È uno dei più bei regali di sempre di mio papà, che, tra i tanti valori sani, ha saputo trasmettermi (anche) la fede e la passione granata, la stessa di mio nonno paterno, Pietro. E che io ho trasmesso a mio figlio Andrea, indomito tifoso del Toro nonostante abbia vissuto sempre a Roma, tranne il primo anno a Milano. Mio nonno materno, Alberto, era invece gobbo in modo viscerale, ma non solo portava me e mio cugino da ragazzini a vedere il Toro quando giocava le Coppe, mi raccontava anche per ore del Grande Torino, che lui andava a vedere al Filadelfia perché, così diceva, era uno spettacolo meraviglioso e unico. La vita di noi tifosi è fatta di momenti. Di memorie che ci accompagneranno sempre. Per i tifosi granata, forse, questi ricordi sono un po’ più speciali. Quelli che vi ho raccontato sono alcuni dei miei momenti.
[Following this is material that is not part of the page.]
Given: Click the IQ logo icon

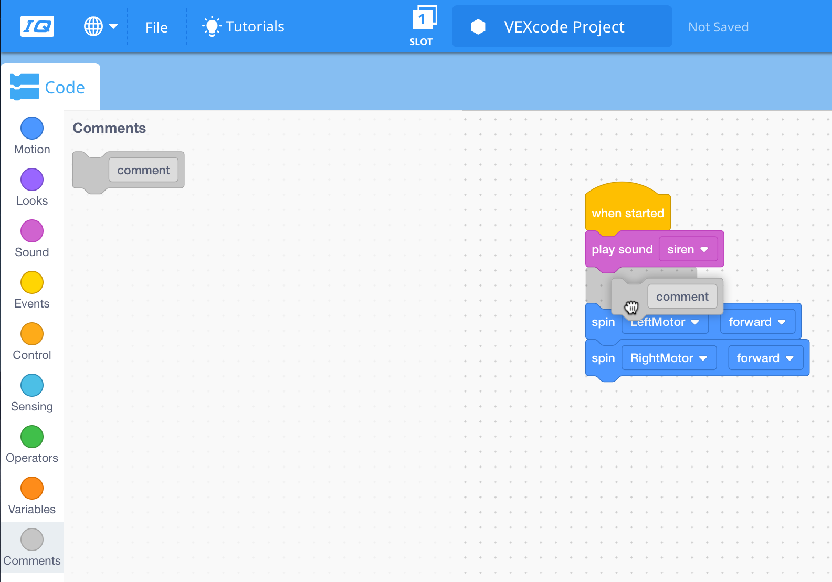Looking at the screenshot, I should [x=37, y=26].

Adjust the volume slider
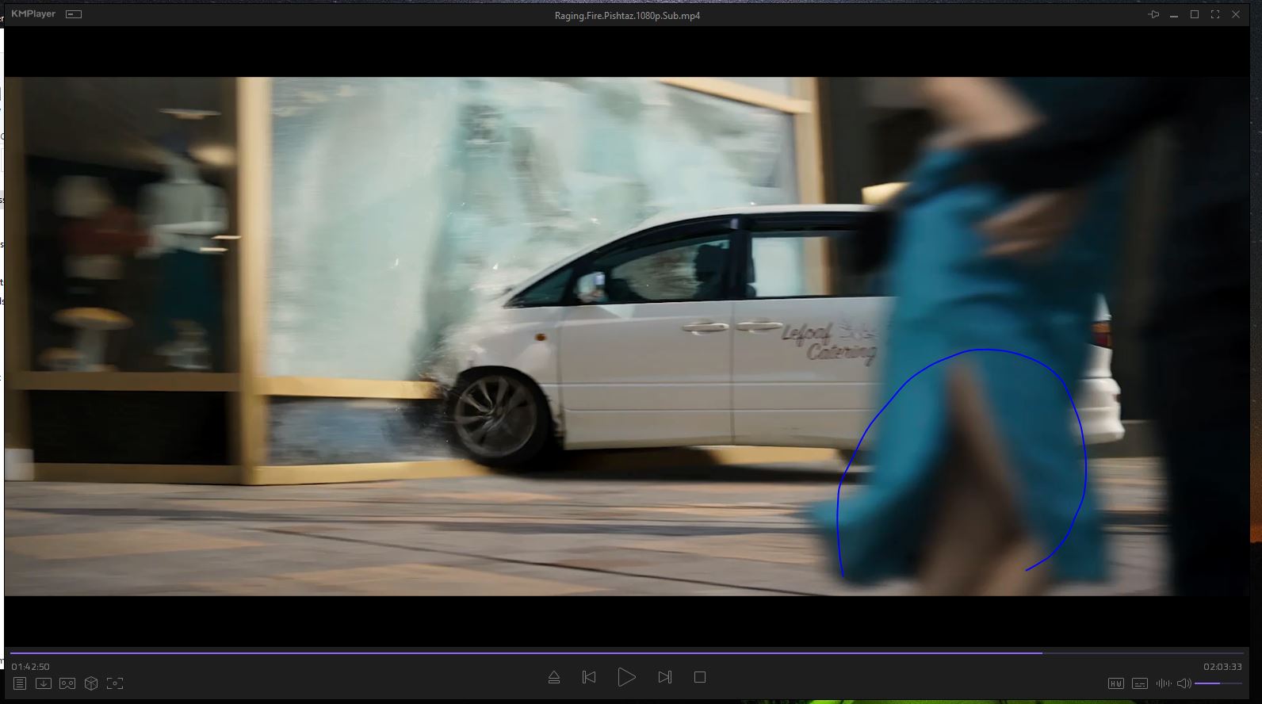point(1218,683)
Ciascuno di noi, tifosi del Toro, ne conserva nel cuore e nella mente moltissimi: purtroppo anche tragici.

Le lacrime per la tragedia di Superga, i 600mila in piazza Castello a Torino attoniti e sconvolti per il funerale degli Immortali, il pianto per la morte della farfalla granata, Gigi Meroni, investito incredibilmente da chi diventerà anni dopo Presidente del Torino, o per una delle retrocessioni in B. La rabbia per la finale Uefa – persa senza sconfitte – di Amsterdam, con i tre pali centrati e il rigore negato, con Mondonico che alza la sedia. Poi quelli positivi. La gioia per i gol dei nostri bomber: Pulici, Graziani, Ferrante, Bianchi, Belotti (pazzeschi i due gol in rovesciata contro il Sassuolo), fino a Duvan Zapata. L’esultanza per Davide Nicola che segna di testa al Delle Alpi il liberatorio 3-0 contro il Mantova nella finale promozione per la Serie A del giugno 2006, dopo il fallimento dell’anno precedente. Le giocate di classe di Claudio Sala, Leo Junior, Roberto Cravero, Beppe Dossena, Enzo Scifo, Rafa Martin Vazquez e Gigi Lentini. Capitan Valentino Mazzola e Giorgio Ferrini, indimenticabili.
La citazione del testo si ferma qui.